==== Excerpted records ====

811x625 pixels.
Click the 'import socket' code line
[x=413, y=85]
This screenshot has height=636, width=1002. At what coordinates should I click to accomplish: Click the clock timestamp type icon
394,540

====

(Work required): All of the data above needs to be transcribed verbatim.

(Task solution):
811x625 pixels.
Click the 'import socket' code line
[x=413, y=85]
This screenshot has height=636, width=1002. At what coordinates should I click to accomplish: Click the clock timestamp type icon
394,540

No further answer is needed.